To get a visceral sense of this, check out this publish by AI researcher Andrew Critch which argues (convincingly, imo) that a number of the danger of Ai methods comes from the fact they may think quite a bit quicker than us. Then these AI techniques are going to have the ability to arbitrarily entry these representations and produce them to life. In comparison, our sensory methods collect knowledge at an infinite rate, no less than 1 gigabits/s," they write. She is a highly enthusiastic individual with a keen interest in Machine learning, Data science and AI and an avid reader of the latest developments in these fields. In code editing talent DeepSeek-Coder-V2 0724 will get 72,9% rating which is identical as the latest GPT-4o and better than every other fashions aside from the Claude-3.5-Sonnet with 77,4% rating.
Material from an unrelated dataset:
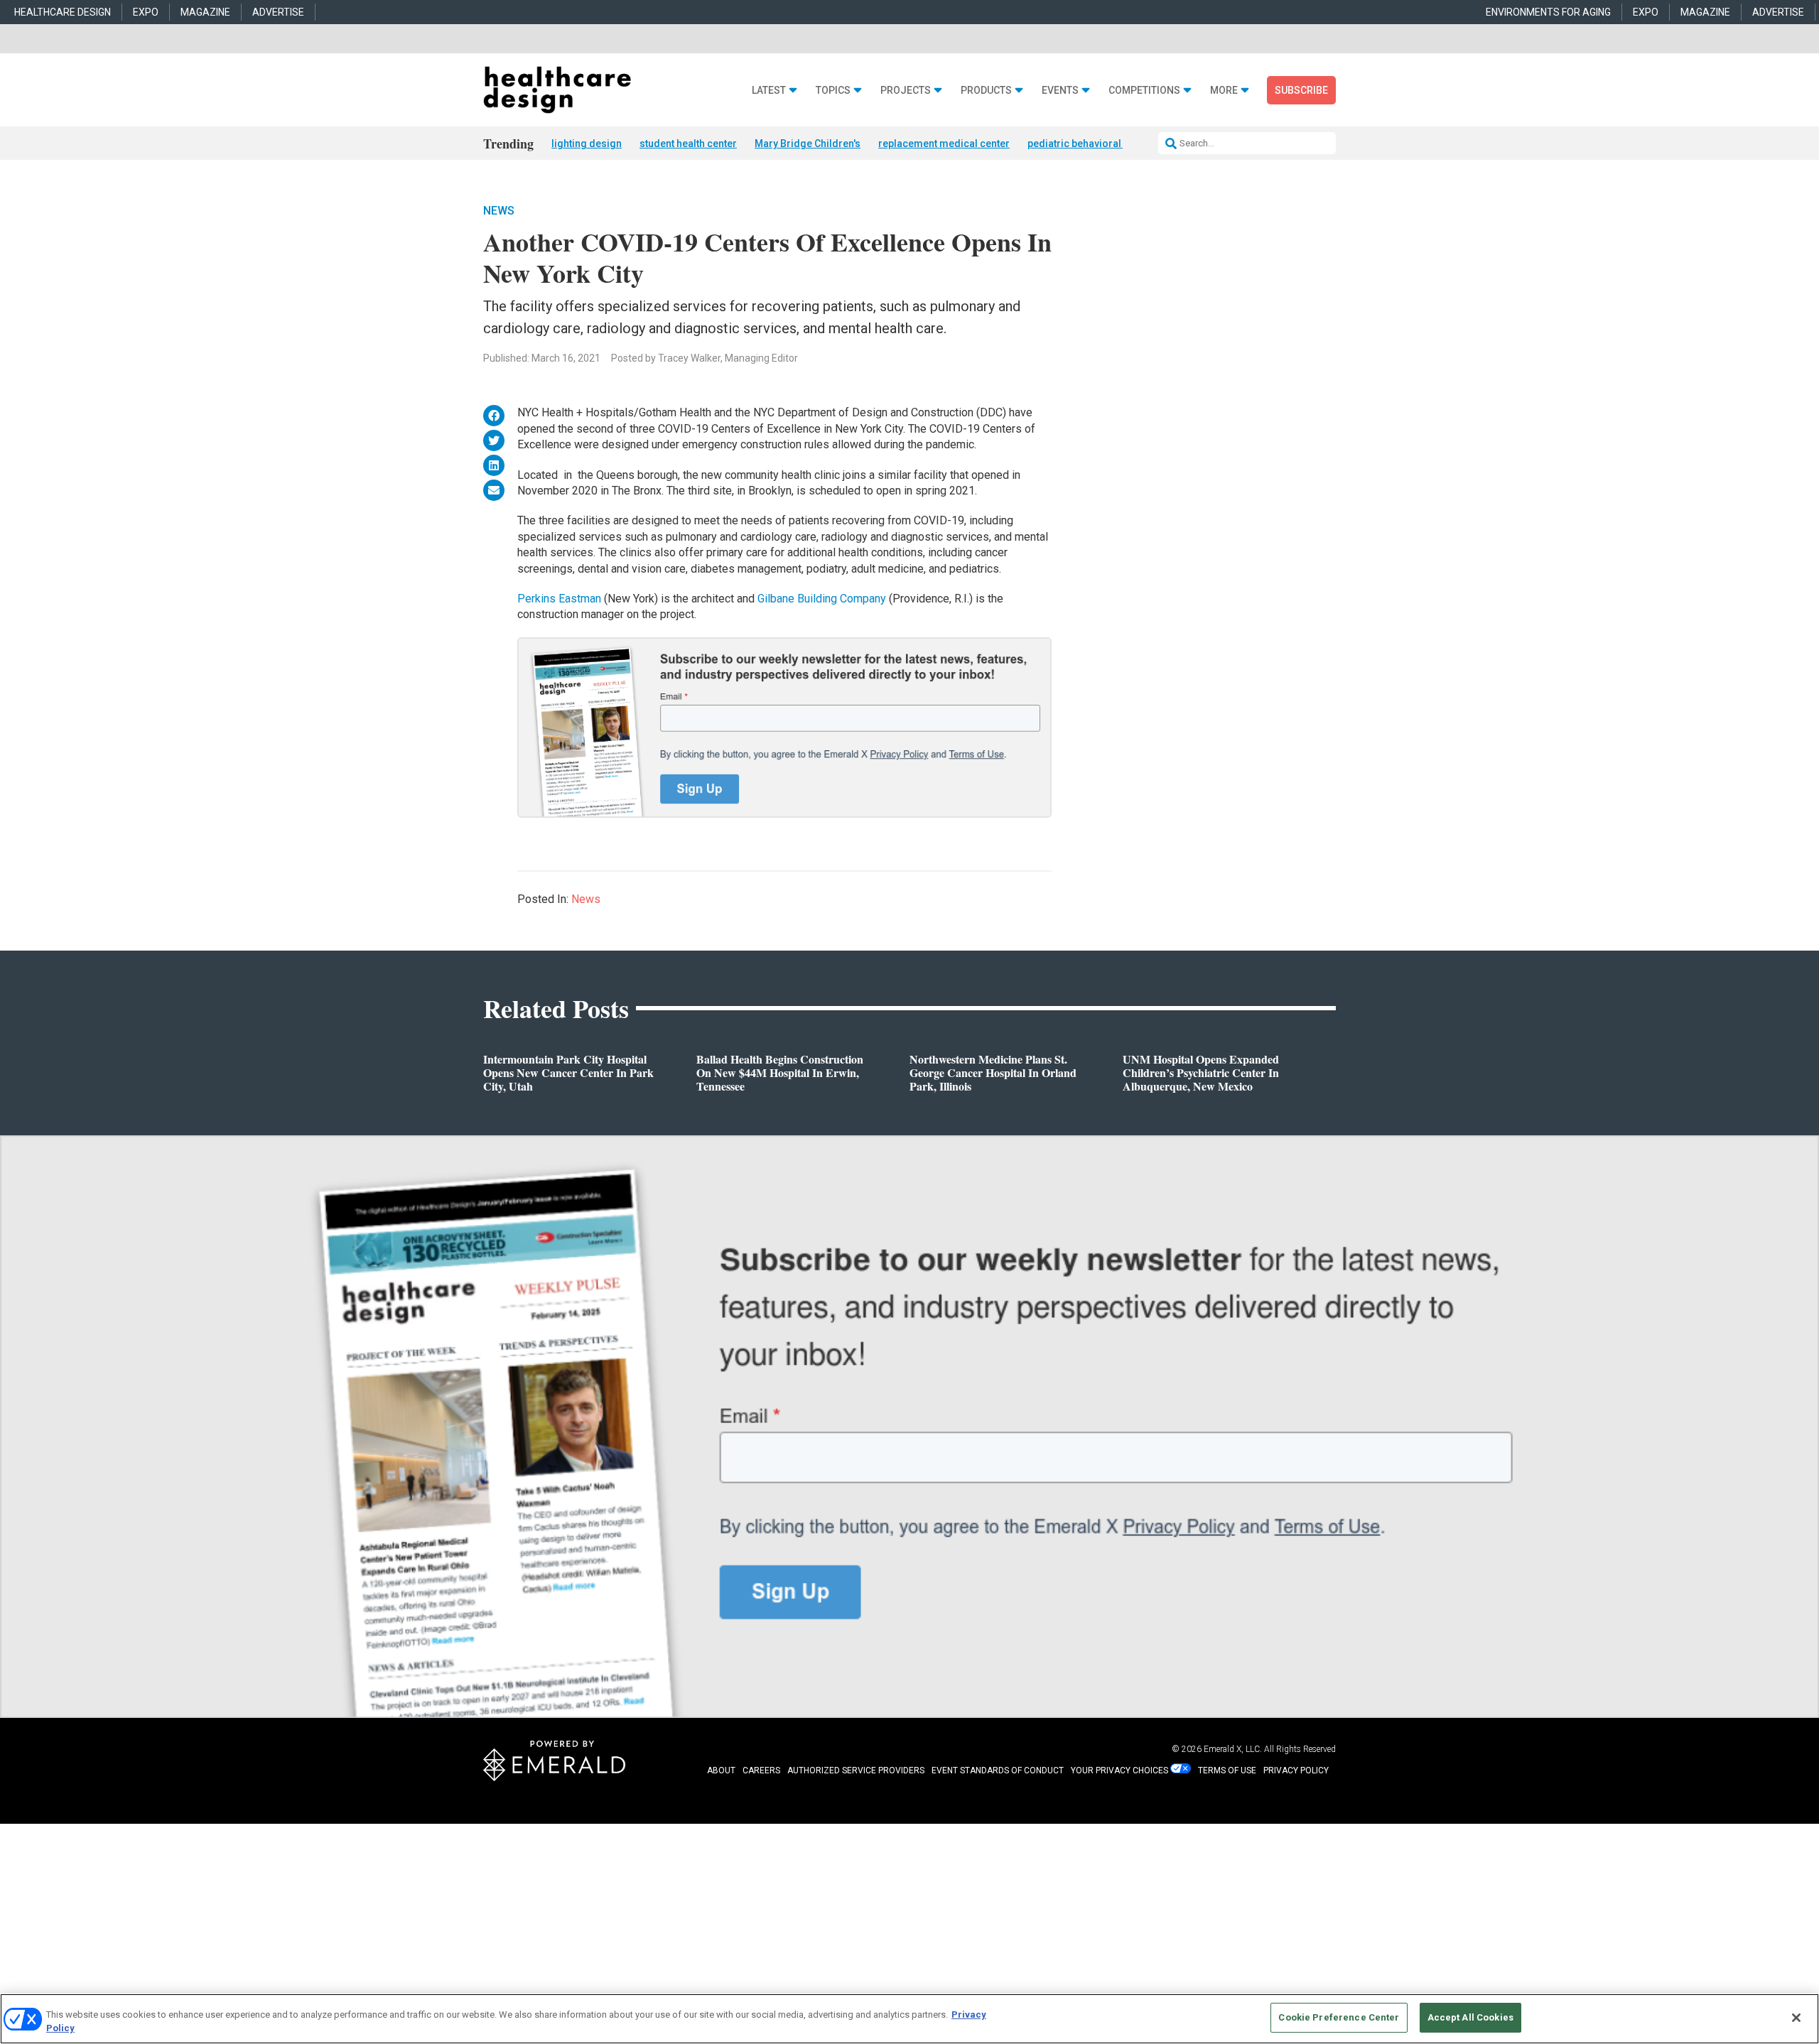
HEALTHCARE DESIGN (62, 12)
The DeepSeek Chat V3 mannequin has a high rating on aider’s code enhancing benchmark. Yes it's better than Claude 3.5(presently nerfed) and ChatGpt 4o at writing code. In fact, the ten bits/s are wanted solely in worst-case situations, and most of the time our atmosphere modifications at a much more leisurely pace". Reported discrimination in opposition to certain American dialects; numerous teams have reported that unfavourable adjustments in AIS appear to be correlated to the use of vernacular and this is particularly pronounced in Black and Latino communities, with quite a few documented circumstances of benign question patterns leading to lowered AIS and due to this fact corresponding reductions in entry to powerful AI services.